* [Aim of the task]: Please repeat every line below exactly, from the first to the last.

- - - -

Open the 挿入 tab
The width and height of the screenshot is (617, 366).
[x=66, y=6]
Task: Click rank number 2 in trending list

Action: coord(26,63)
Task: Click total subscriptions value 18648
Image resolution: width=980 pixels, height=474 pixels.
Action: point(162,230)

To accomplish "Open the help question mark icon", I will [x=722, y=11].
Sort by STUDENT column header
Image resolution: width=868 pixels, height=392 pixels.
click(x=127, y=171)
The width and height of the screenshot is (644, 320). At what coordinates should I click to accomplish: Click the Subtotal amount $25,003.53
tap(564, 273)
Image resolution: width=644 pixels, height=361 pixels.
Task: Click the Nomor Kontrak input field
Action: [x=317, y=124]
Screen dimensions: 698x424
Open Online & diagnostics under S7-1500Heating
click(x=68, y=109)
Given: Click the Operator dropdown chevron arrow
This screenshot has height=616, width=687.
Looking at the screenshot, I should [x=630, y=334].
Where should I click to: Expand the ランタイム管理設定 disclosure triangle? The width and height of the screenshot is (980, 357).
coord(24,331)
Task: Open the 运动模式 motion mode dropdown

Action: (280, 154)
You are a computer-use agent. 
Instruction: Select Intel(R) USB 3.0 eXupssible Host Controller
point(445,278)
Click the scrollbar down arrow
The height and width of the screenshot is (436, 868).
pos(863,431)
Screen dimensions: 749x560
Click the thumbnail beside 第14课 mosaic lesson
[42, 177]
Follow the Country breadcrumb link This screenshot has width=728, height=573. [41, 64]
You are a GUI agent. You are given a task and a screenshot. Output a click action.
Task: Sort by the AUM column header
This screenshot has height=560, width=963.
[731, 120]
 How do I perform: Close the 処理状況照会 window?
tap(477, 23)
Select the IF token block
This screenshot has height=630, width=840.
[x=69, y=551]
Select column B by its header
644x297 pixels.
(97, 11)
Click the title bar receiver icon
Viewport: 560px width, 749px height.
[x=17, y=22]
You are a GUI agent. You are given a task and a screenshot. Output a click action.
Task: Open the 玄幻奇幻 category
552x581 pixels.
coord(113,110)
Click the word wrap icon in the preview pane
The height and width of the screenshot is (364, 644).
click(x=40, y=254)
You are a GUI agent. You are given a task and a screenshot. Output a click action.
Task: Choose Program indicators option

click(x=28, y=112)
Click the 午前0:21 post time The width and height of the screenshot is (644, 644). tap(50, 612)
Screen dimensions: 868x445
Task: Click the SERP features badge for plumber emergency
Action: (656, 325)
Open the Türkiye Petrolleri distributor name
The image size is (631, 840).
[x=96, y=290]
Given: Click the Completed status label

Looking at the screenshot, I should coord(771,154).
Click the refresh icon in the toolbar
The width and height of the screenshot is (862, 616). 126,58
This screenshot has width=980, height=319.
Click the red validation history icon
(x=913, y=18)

- - - -

* [Task output]:
Open the 挿入 tab
The width and height of the screenshot is (617, 366).
[x=66, y=6]
Task: Click rank number 2 in trending list

Action: coord(26,63)
Task: Click total subscriptions value 18648
Image resolution: width=980 pixels, height=474 pixels.
Action: point(162,230)

To accomplish "Open the help question mark icon", I will [x=722, y=11].
Sort by STUDENT column header
Image resolution: width=868 pixels, height=392 pixels.
click(x=127, y=171)
The width and height of the screenshot is (644, 320). At what coordinates should I click to accomplish: Click the Subtotal amount $25,003.53
tap(564, 273)
Image resolution: width=644 pixels, height=361 pixels.
Task: Click the Nomor Kontrak input field
Action: [x=317, y=124]
Screen dimensions: 698x424
Open Online & diagnostics under S7-1500Heating
click(x=68, y=109)
Given: Click the Operator dropdown chevron arrow
This screenshot has height=616, width=687.
Looking at the screenshot, I should [x=630, y=334].
Where should I click to: Expand the ランタイム管理設定 disclosure triangle? The width and height of the screenshot is (980, 357).
coord(24,331)
Task: Open the 运动模式 motion mode dropdown

Action: (280, 154)
You are a computer-use agent. 
Instruction: Select Intel(R) USB 3.0 eXupssible Host Controller
point(445,278)
Click the scrollbar down arrow
The height and width of the screenshot is (436, 868).
pos(863,431)
Screen dimensions: 749x560
Click the thumbnail beside 第14课 mosaic lesson
[42, 177]
Follow the Country breadcrumb link This screenshot has width=728, height=573. [41, 64]
You are a GUI agent. You are given a task and a screenshot. Output a click action.
Task: Sort by the AUM column header
This screenshot has height=560, width=963.
[731, 120]
 How do I perform: Close the 処理状況照会 window?
tap(477, 23)
Select the IF token block
This screenshot has height=630, width=840.
[x=69, y=551]
Select column B by its header
644x297 pixels.
(97, 11)
Click the title bar receiver icon
Viewport: 560px width, 749px height.
[x=17, y=22]
You are a GUI agent. You are given a task and a screenshot. Output a click action.
Task: Open the 玄幻奇幻 category
552x581 pixels.
coord(113,110)
Click the word wrap icon in the preview pane
The height and width of the screenshot is (364, 644).
click(x=40, y=254)
You are a GUI agent. You are given a task and a screenshot. Output a click action.
Task: Choose Program indicators option

click(x=28, y=112)
Click the 午前0:21 post time The width and height of the screenshot is (644, 644). tap(50, 612)
Screen dimensions: 868x445
Task: Click the SERP features badge for plumber emergency
Action: (656, 325)
Open the Türkiye Petrolleri distributor name
The image size is (631, 840).
[x=96, y=290]
Given: Click the Completed status label

Looking at the screenshot, I should coord(771,154).
Click the refresh icon in the toolbar
The width and height of the screenshot is (862, 616). 126,58
This screenshot has width=980, height=319.
Click the red validation history icon
(x=913, y=18)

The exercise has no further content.